Recopiez intégralement, sans la moindre modification, le texte ci-dessous consacré à la reconnaissance de l'État de Palestine.

* [Passage cité]:
+---+
Source: The Conversation – in French – By George Kyris, Associate Professor in International Politics, University of Birmingham
Le Royaume-Uni, la France, le Canada et l’Australie font partie d’un groupe de nations qui reconnaissent officiellement l’État de Palestine, comme l’ont fait la plupart des autres États au cours des dernières décennies. Cette décision constitue un changement diplomatique majeur et un tournant dans l’un des conflits les plus insolubles au monde. Voici ce que cela signifie.
Reconnaître la Palestine, qu’est-ce que cela veut dire ?
Reconnaître la Palestine, c’est reconnaître l’existence d’un État qui représente le peuple palestinien. Cela signifie également que le pays qui reconnaît la Palestine peut établir des relations diplomatiques complètes avec les représentants de cet État, ce qui inclut l’échange d’ambassades ou la négociation d’accords au niveau gouvernemental.
Pourquoi ces pays ont-ils agi ensemble, et pourquoi maintenant ?
+---+
* [Lignes présentées]:
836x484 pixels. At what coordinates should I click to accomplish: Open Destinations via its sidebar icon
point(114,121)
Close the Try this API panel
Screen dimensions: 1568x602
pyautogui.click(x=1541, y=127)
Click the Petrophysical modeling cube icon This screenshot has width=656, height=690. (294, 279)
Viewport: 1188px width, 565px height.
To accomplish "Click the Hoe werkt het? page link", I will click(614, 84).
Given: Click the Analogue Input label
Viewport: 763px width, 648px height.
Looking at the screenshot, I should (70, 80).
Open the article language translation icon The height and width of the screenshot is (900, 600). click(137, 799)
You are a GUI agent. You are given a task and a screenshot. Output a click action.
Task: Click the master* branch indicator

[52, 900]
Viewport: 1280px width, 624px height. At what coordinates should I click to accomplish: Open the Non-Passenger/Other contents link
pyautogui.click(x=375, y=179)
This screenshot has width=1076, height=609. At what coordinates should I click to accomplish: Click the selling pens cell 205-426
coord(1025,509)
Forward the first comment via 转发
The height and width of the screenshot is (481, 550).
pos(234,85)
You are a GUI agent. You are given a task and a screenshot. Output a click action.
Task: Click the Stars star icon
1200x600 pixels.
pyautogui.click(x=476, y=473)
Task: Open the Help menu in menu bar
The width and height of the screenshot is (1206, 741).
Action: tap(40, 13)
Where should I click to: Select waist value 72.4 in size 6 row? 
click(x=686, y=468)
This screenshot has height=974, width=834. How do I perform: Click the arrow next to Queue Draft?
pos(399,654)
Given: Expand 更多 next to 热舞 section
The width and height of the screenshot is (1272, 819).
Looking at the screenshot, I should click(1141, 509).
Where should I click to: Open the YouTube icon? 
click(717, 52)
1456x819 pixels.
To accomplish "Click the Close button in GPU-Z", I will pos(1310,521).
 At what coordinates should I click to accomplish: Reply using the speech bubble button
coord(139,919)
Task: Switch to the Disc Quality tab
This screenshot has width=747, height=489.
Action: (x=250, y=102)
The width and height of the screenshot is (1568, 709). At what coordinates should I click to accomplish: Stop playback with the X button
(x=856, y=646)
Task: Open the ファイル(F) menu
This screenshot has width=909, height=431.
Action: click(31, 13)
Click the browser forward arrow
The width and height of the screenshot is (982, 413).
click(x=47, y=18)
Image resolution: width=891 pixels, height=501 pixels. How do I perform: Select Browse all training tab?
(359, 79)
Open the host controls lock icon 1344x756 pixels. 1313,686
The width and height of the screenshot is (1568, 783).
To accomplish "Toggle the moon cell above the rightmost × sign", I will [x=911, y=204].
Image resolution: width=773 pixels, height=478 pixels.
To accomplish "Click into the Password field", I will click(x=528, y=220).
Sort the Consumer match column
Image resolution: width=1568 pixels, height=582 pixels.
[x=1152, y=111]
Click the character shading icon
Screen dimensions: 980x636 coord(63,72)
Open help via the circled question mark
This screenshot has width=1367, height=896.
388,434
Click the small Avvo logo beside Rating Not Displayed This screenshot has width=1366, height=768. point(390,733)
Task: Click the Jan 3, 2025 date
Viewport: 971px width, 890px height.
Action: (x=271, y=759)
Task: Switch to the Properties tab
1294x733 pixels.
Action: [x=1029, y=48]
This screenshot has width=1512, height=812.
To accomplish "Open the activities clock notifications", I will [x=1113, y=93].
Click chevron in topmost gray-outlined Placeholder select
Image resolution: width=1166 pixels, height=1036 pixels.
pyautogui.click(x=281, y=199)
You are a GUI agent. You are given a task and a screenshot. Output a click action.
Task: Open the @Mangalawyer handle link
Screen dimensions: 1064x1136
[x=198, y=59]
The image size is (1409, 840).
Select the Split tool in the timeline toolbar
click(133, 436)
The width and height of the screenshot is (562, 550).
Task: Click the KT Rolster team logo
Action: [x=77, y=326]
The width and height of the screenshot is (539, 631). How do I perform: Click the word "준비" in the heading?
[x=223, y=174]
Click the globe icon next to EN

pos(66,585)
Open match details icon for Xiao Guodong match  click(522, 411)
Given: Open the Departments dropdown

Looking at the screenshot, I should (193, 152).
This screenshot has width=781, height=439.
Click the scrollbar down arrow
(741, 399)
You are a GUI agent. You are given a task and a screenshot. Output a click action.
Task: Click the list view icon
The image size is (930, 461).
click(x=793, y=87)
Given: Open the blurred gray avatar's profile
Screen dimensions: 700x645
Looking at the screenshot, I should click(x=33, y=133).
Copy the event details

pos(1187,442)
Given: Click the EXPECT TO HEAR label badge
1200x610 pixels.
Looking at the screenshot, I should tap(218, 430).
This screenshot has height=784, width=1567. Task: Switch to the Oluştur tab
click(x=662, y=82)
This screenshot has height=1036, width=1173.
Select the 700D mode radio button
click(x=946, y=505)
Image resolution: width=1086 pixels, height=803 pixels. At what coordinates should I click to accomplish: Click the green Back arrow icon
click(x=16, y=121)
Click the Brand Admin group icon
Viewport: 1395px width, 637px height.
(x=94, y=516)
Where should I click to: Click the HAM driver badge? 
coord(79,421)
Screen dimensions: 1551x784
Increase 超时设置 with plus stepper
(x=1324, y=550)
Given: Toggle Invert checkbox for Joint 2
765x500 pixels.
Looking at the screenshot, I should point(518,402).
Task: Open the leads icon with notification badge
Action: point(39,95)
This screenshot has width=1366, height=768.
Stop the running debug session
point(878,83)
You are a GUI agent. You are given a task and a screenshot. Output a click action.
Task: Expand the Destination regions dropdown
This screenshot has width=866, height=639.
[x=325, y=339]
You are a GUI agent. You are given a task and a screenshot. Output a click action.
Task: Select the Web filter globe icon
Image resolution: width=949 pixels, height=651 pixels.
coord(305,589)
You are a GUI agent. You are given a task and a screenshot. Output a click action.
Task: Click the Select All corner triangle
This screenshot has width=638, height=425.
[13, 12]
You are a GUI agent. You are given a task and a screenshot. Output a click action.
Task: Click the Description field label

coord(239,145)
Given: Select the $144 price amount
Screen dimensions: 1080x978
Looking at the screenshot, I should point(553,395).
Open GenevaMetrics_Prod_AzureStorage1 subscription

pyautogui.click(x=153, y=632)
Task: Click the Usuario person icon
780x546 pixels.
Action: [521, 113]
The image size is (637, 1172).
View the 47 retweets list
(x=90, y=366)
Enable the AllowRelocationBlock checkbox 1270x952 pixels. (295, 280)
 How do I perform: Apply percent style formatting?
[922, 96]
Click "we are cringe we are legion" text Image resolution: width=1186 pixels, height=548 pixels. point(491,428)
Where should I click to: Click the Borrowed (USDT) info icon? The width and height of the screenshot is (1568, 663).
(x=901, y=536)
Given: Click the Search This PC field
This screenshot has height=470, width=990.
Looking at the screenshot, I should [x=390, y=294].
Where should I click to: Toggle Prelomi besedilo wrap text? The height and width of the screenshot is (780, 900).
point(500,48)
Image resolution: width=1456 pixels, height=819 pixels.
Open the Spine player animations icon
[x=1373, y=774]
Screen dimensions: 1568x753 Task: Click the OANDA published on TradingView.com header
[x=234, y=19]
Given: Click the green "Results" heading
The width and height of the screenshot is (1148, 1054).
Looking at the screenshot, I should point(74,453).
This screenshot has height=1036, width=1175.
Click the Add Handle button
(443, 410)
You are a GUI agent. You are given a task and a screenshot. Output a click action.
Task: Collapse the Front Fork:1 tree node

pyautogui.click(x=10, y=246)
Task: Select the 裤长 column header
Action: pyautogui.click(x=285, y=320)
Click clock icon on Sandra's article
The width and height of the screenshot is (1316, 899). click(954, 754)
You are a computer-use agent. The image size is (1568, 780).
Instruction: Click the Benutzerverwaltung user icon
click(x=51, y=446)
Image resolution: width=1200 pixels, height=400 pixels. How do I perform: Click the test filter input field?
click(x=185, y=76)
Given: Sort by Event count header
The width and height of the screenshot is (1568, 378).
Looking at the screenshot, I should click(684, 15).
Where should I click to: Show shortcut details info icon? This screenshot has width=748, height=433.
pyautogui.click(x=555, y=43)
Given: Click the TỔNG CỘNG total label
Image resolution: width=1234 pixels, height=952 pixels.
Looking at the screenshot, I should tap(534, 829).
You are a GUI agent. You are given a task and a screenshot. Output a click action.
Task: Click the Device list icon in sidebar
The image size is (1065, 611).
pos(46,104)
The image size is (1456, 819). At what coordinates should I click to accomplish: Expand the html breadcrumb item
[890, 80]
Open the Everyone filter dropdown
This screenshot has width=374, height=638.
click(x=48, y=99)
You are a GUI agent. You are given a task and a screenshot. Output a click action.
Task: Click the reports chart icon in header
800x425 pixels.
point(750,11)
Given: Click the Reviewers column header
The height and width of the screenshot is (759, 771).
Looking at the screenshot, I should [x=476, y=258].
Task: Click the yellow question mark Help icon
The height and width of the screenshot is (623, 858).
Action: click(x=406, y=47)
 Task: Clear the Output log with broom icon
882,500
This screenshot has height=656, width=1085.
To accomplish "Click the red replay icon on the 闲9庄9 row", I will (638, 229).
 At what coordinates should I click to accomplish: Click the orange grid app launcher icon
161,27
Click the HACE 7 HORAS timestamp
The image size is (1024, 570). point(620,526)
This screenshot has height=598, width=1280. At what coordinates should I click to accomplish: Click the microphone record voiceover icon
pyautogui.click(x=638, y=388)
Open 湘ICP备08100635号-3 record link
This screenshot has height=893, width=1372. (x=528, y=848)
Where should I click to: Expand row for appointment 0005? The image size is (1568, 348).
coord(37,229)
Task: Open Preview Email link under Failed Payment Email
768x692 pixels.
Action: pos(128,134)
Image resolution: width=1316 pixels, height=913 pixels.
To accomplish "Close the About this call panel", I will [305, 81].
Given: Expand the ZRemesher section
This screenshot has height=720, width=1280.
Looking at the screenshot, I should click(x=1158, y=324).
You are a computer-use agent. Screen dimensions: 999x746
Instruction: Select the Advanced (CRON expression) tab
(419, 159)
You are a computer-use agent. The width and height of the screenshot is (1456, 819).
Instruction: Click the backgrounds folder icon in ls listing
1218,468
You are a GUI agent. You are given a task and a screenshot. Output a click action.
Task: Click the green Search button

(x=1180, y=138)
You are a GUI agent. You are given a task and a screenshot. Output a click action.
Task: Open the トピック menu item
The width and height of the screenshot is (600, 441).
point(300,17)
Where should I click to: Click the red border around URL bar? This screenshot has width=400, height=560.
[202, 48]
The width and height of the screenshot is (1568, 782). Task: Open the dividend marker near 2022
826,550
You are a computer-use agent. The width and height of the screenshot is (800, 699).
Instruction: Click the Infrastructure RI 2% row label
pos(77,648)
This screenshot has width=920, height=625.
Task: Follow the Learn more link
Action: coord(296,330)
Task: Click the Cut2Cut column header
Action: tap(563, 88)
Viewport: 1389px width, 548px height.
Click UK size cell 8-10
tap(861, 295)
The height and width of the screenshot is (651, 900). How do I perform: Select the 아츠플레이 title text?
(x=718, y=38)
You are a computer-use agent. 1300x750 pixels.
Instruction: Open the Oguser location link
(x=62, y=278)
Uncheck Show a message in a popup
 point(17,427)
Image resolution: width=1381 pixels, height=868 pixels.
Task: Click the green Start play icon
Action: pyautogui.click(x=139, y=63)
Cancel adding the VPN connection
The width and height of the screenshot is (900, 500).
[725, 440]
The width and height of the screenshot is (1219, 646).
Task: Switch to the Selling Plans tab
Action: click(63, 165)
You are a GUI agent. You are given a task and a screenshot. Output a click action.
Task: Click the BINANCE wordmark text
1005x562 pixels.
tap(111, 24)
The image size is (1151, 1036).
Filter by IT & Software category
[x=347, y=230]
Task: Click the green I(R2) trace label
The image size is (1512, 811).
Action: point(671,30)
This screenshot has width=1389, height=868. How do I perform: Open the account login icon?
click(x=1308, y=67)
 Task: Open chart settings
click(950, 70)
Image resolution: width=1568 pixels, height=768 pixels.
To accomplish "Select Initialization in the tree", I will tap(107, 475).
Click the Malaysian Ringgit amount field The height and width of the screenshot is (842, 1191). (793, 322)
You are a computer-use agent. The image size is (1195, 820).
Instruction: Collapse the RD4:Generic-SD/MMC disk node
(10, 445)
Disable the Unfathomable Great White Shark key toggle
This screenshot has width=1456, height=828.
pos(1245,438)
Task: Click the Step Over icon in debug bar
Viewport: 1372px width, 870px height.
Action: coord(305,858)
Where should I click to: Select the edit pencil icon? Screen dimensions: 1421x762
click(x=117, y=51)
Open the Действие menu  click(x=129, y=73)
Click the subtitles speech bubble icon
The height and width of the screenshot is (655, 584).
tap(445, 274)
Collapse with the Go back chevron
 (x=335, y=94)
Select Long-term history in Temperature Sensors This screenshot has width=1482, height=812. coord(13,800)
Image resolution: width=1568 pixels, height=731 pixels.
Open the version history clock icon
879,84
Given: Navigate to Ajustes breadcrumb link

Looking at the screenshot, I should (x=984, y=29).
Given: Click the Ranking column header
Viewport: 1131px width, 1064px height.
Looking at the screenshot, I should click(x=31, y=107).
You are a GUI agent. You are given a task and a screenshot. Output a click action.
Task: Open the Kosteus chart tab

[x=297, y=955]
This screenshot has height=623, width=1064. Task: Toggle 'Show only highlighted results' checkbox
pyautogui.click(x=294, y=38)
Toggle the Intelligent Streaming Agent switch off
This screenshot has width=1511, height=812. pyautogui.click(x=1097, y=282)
+---+
* [Réponse attendue]:
Source: The Conversation – in French – By George Kyris, Associate Professor in International Politics, University of Birmingham
Le Royaume-Uni, la France, le Canada et l’Australie font partie d’un groupe de nations qui reconnaissent officiellement l’État de Palestine, comme l’ont fait la plupart des autres États au cours des dernières décennies. Cette décision constitue un changement diplomatique majeur et un tournant dans l’un des conflits les plus insolubles au monde. Voici ce que cela signifie.
Reconnaître la Palestine, qu’est-ce que cela veut dire ?
Reconnaître la Palestine, c’est reconnaître l’existence d’un État qui représente le peuple palestinien. Cela signifie également que le pays qui reconnaît la Palestine peut établir des relations diplomatiques complètes avec les représentants de cet État, ce qui inclut l’échange d’ambassades ou la négociation d’accords au niveau gouvernemental.
Pourquoi ces pays ont-ils agi ensemble, et pourquoi maintenant ?